▸ **RECORDS SUPPLIED**:
Begin

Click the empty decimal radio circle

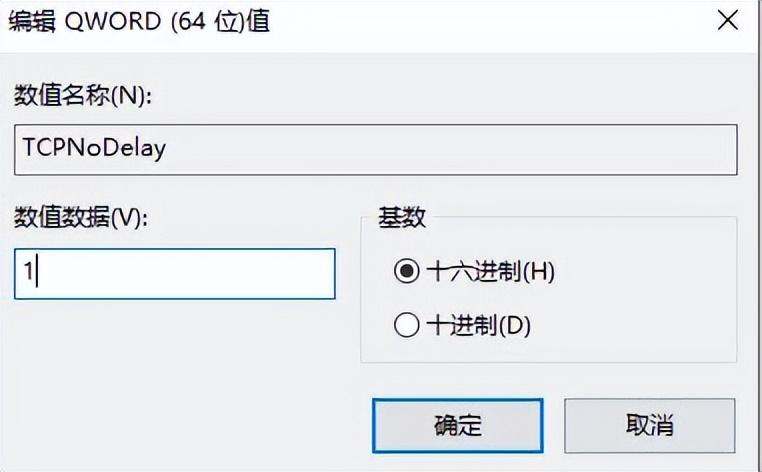click(408, 324)
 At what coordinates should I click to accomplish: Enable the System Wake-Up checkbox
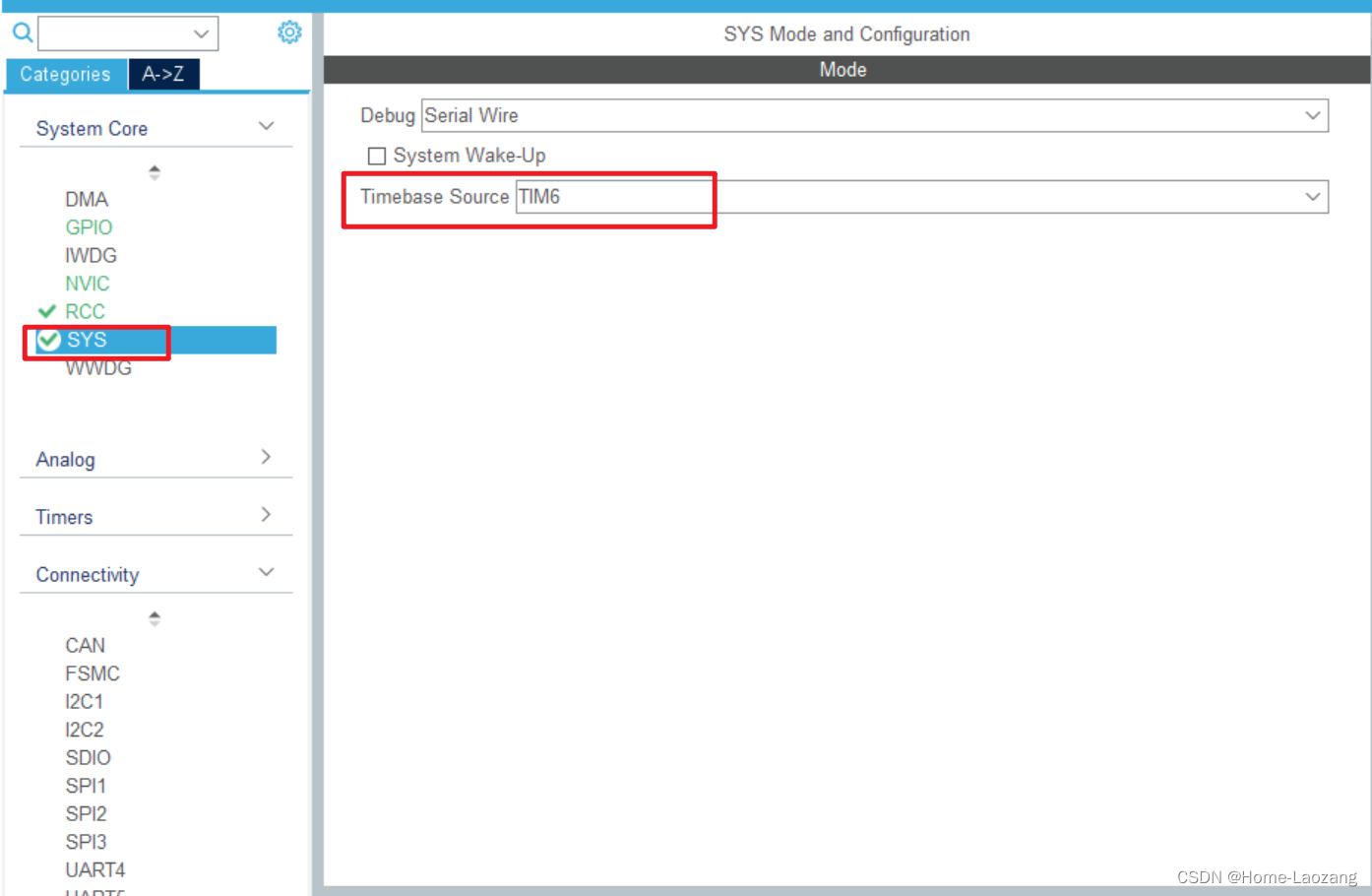pos(376,156)
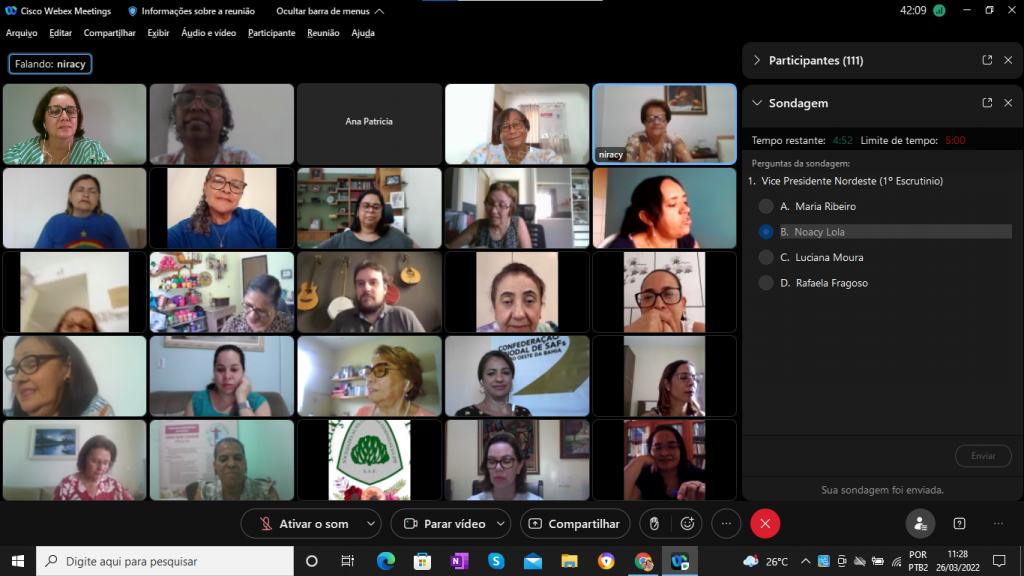Click the raise hand gesture icon
Image resolution: width=1024 pixels, height=576 pixels.
coord(654,523)
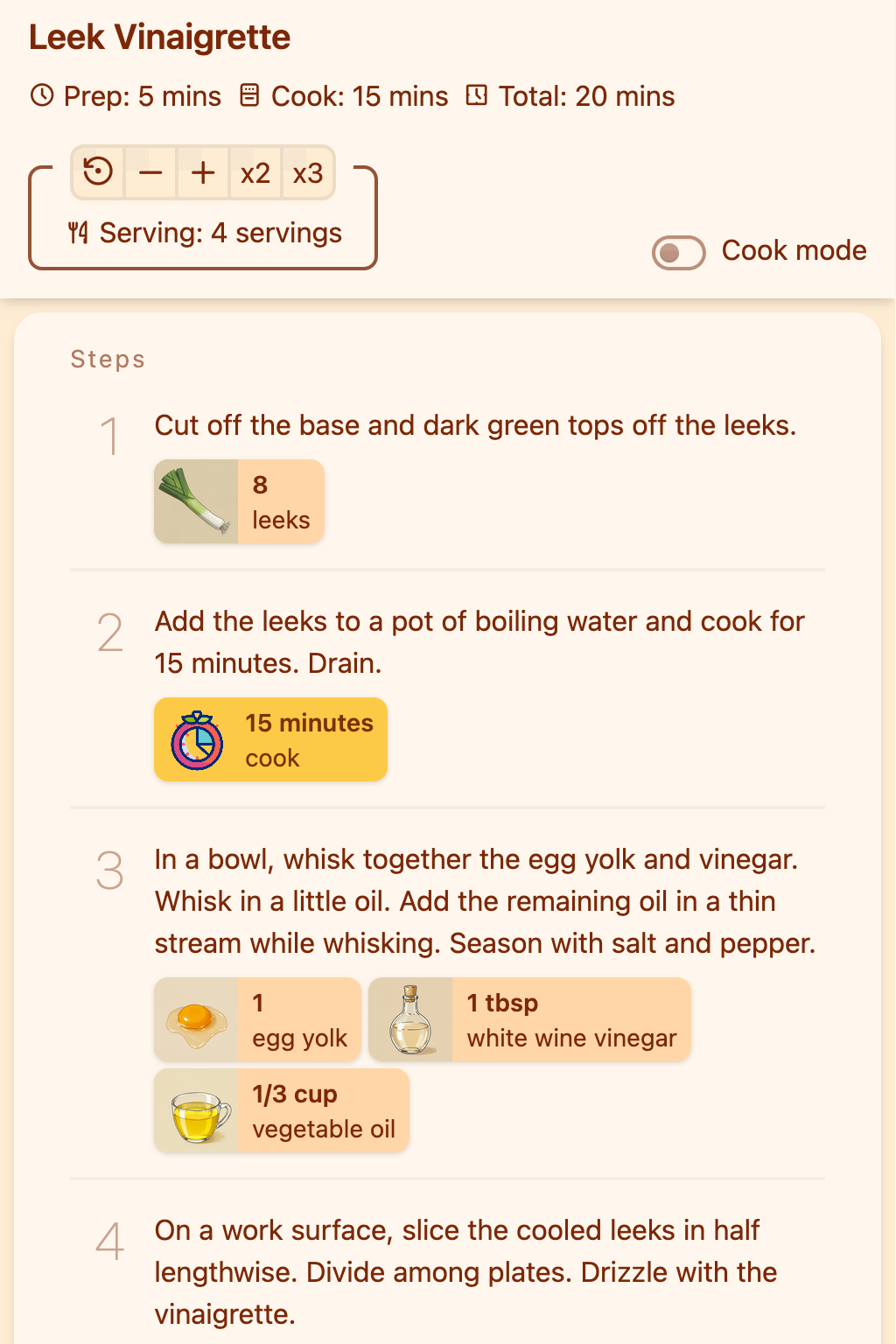Click the Cook time icon next to 15 mins
The height and width of the screenshot is (1344, 896).
click(x=250, y=95)
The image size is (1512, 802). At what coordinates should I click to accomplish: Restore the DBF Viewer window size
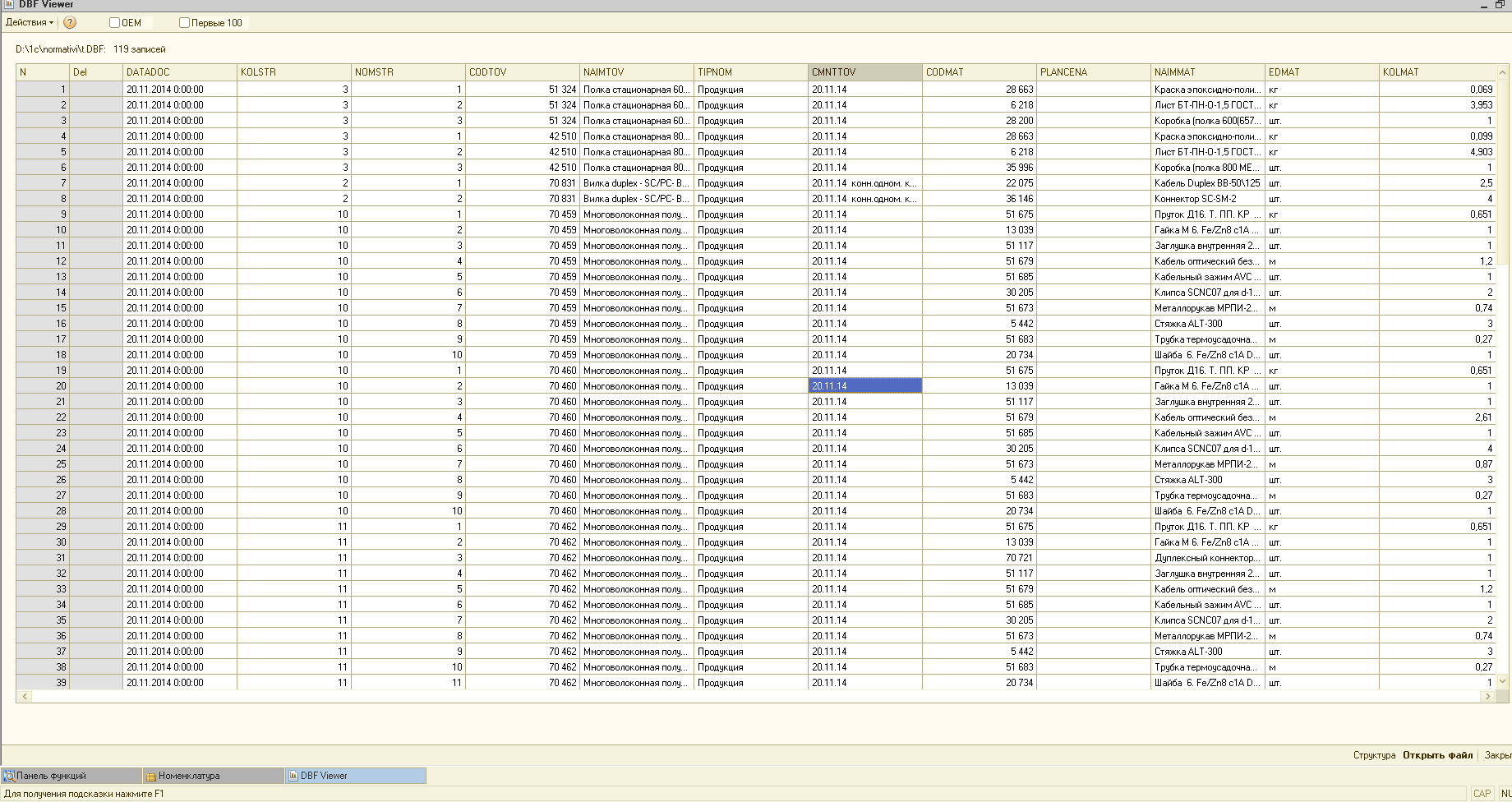tap(1500, 5)
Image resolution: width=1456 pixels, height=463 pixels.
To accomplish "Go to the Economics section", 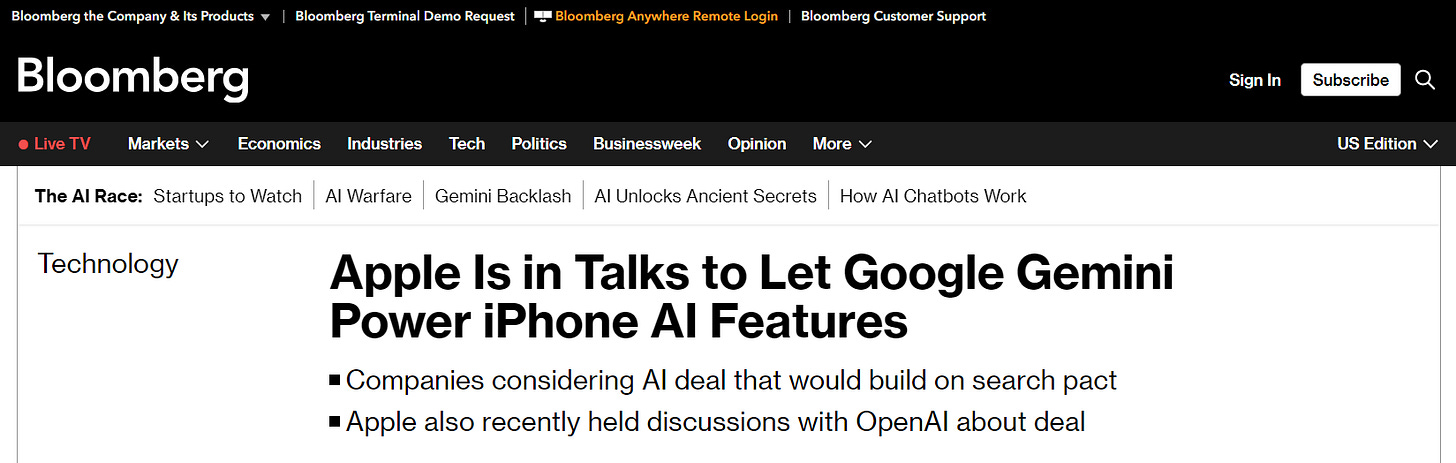I will [279, 144].
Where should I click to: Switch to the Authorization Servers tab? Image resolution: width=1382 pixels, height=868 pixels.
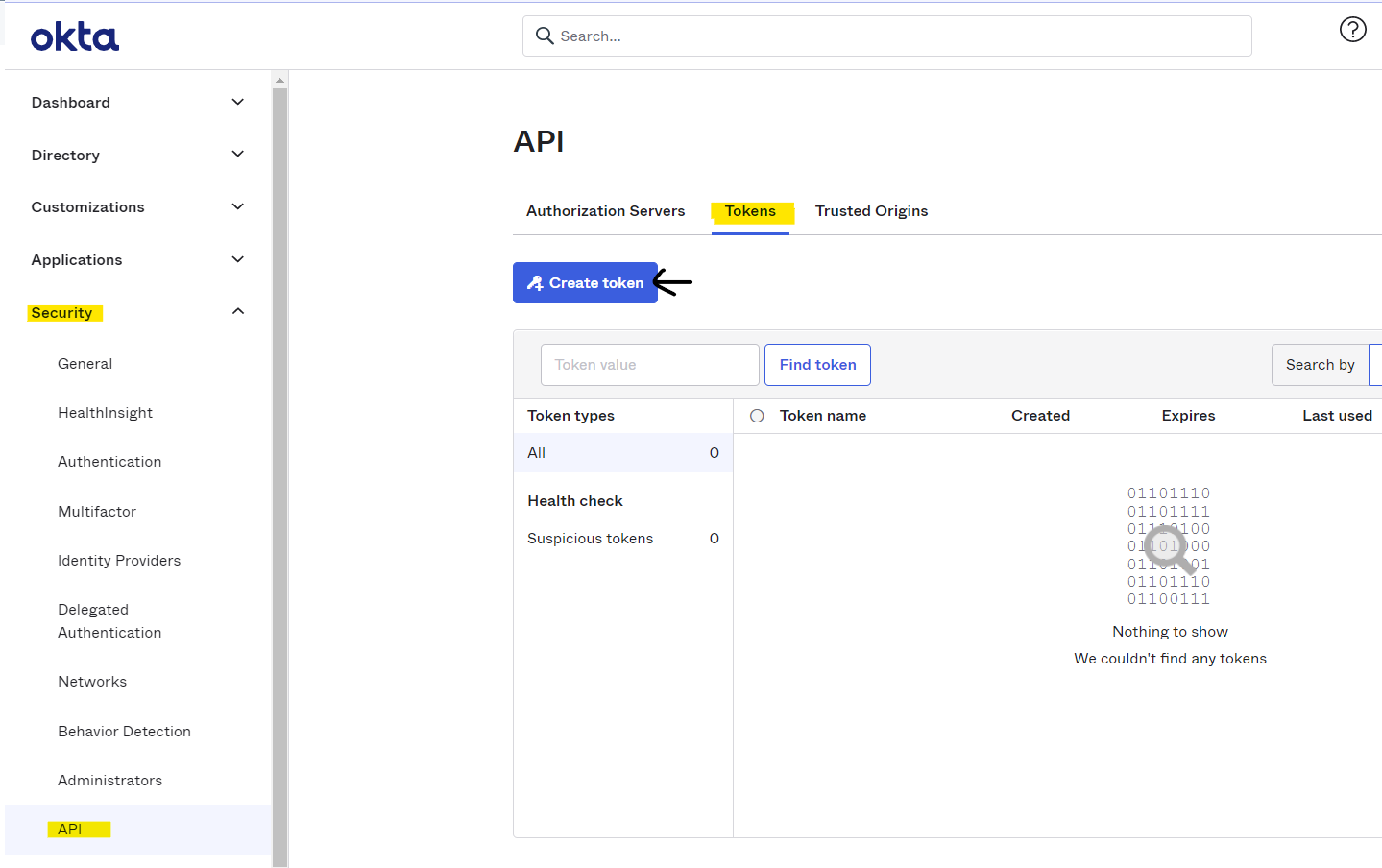(x=605, y=210)
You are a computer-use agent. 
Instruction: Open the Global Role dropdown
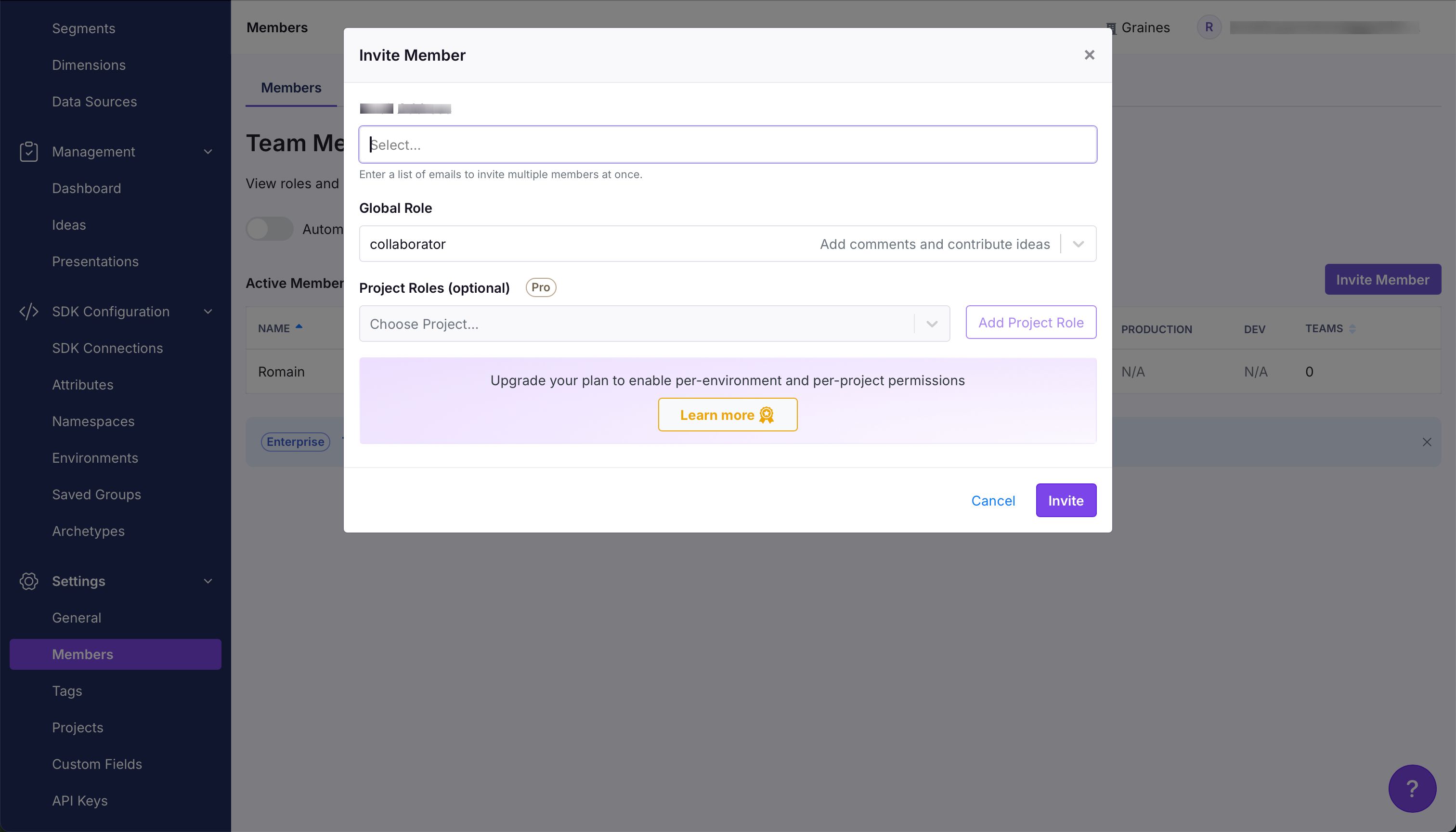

End

▸ **WRITTEN REQUEST**:
Could you return, word for word, the lines that begin at the one containing "Where should I" and run through the end of the records, leaving out the pictures?

▸ **OUTPUT FOR THIS EXERCISE**:
Where should I click to: Switch to the Authorization Servers tab? Image resolution: width=1382 pixels, height=868 pixels.
(x=605, y=210)
You are a computer-use agent. 
Instruction: Open the Global Role dropdown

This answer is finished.